Suivant son regard, on voit non l'intérieur de ses yeux mais ce qu'il vise.
Ce que Jacques Schlanger écrit de Montaigne lui convient aussi :
" Non pas un esprit égocentrique qui ramènerait tout à soi, mais plutôt un penseur qui voit son monde se déployer autour de lui, lui-même faisant partie de ce monde." (Du bon usage de Montaigne, Hermann, 2012, p.15)

dimanche 30 octobre 2011

Faire de la philo en Terminale à la fin des années 50.

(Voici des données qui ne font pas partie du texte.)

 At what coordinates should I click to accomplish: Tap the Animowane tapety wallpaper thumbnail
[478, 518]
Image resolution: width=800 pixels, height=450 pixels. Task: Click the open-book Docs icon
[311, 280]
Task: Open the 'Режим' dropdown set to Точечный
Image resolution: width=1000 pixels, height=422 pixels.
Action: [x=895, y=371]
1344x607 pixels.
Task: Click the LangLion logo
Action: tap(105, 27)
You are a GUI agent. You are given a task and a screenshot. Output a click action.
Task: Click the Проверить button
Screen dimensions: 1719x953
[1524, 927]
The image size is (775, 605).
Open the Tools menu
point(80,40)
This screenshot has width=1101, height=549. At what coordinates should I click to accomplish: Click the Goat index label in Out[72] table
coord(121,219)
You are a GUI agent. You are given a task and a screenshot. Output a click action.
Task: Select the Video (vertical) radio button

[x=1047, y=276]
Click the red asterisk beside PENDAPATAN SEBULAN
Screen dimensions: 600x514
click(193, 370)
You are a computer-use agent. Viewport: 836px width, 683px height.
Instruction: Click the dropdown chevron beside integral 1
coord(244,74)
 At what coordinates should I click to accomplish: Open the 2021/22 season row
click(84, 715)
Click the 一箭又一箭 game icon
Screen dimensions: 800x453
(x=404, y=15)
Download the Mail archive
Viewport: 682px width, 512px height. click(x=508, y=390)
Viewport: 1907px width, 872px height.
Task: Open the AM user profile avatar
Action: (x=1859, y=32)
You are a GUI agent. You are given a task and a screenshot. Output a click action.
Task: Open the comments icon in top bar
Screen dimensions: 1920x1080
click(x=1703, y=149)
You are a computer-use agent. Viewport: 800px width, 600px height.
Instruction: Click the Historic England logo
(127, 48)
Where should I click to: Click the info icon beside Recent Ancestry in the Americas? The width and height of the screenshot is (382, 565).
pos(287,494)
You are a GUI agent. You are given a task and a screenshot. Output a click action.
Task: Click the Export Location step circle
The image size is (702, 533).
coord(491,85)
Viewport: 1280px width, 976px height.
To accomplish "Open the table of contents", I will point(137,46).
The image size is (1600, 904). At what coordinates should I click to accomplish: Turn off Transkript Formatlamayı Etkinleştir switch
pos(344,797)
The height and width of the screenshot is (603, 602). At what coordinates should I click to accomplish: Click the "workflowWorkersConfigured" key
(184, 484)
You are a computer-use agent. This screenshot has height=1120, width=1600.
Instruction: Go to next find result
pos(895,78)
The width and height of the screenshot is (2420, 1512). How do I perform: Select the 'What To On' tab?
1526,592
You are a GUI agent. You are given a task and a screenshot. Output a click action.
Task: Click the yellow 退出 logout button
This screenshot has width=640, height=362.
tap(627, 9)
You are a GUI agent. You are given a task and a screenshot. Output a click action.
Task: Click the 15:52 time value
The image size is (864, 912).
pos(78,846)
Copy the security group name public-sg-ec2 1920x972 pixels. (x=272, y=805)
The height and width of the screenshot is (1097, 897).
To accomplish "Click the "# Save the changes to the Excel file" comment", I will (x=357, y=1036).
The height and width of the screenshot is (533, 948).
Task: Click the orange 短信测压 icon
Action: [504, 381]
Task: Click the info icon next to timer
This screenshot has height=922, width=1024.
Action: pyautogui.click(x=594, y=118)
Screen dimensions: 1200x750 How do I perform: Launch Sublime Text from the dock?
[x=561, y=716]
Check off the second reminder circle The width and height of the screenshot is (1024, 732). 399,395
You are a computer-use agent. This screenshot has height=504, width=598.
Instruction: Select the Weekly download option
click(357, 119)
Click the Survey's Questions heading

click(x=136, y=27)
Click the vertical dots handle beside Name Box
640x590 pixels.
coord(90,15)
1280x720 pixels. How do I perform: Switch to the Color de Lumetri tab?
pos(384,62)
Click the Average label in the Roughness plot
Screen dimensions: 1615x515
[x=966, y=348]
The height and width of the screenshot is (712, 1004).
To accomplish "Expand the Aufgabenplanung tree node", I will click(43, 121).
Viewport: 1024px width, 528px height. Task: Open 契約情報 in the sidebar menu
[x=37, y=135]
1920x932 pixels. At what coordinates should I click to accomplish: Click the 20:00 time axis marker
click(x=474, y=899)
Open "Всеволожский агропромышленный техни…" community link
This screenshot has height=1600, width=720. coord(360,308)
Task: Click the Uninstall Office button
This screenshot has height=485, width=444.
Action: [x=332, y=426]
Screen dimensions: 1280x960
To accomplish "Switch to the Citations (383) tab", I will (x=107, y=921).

C'est ainsi qu' Annie Ernaux dans son autobiographie Les années (2008) décrit son rapport avec la philosophie au lycée (elle vient de décrire une photo de classe datant de la même époque et va dire ce que de sa réalité d'autrefois elle ne trouve pas sur le cliché) :
" Aucun signe de cette lourdeur du vivant à laquelle elle doit s'arracher pour s'approprier le langage de la philosophie. Pour, à force d'essence et d'impératif catégorique, refouler le corps, l'envie de manger, l'obsession du sang mensuel qui ne coule plus. Réfléchir sur le réel pour qu'il cesse de l'être, qu'il devienne une chose abstraite, impalpable, d'intelligence. Dans quelques semaines, elle va arrêter de manger, acheter du Néo-Antigrès, n'être qu'une conscience pure. Quand elle remonte après les cours le boulevard de la Marne bordé par les baraques de la fête foraine, le hurlement de la musique la suit comme un malheur." (p.79)
Y a-t-il encore aujourd'hui des élèves invités à l'ascétisme par la découverte de la philosophie ?
Quand il existe, l'intérêt pour la philosophie parvient, me semble-t-il, à faire bon ménage avec l'extrême soin du corps. Il n'y a plus à choisir entre la gourmandise (ou n'importe quel désir relatif au bien-être de son corps) et le goût des concepts. L'enseignement de la philosophie n' est pas perçu comme appel à la conversion mais comme plaisir, ou du moins gain d'intelligence. C'est une des marchandises pour l'esprit, particulièrement sophistiquées, comme il y en a tant pour le corps. S'occuper bien de soi, c'est se procurer autant ce dont a besoin la tête que le corps, pour plaire, pour se plaire.
Mais je parle de l'enseignement de la philosophie à des jeunes gens issus de milieux aisés.